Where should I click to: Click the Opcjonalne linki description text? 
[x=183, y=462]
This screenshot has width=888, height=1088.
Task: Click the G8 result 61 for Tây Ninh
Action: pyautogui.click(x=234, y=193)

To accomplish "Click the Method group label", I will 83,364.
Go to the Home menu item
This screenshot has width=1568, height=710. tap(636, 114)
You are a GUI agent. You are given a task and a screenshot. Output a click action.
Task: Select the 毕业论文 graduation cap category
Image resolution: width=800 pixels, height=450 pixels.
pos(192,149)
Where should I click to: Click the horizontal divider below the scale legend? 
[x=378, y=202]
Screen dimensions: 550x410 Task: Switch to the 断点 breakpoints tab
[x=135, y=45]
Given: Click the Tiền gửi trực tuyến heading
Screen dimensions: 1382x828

------------------------------------

### Assigned task
Word for word, copy all of the listing above.

### Solution for this task
Where should I click to: Click the Opcjonalne linki description text? 
[x=183, y=462]
This screenshot has width=888, height=1088.
Task: Click the G8 result 61 for Tây Ninh
Action: pyautogui.click(x=234, y=193)

To accomplish "Click the Method group label", I will 83,364.
Go to the Home menu item
This screenshot has width=1568, height=710. tap(636, 114)
You are a GUI agent. You are given a task and a screenshot. Output a click action.
Task: Select the 毕业论文 graduation cap category
Image resolution: width=800 pixels, height=450 pixels.
pos(192,149)
Where should I click to: Click the horizontal divider below the scale legend? 
[x=378, y=202]
Screen dimensions: 550x410 Task: Switch to the 断点 breakpoints tab
[x=135, y=45]
Given: Click the Tiền gửi trực tuyến heading
Screen dimensions: 1382x828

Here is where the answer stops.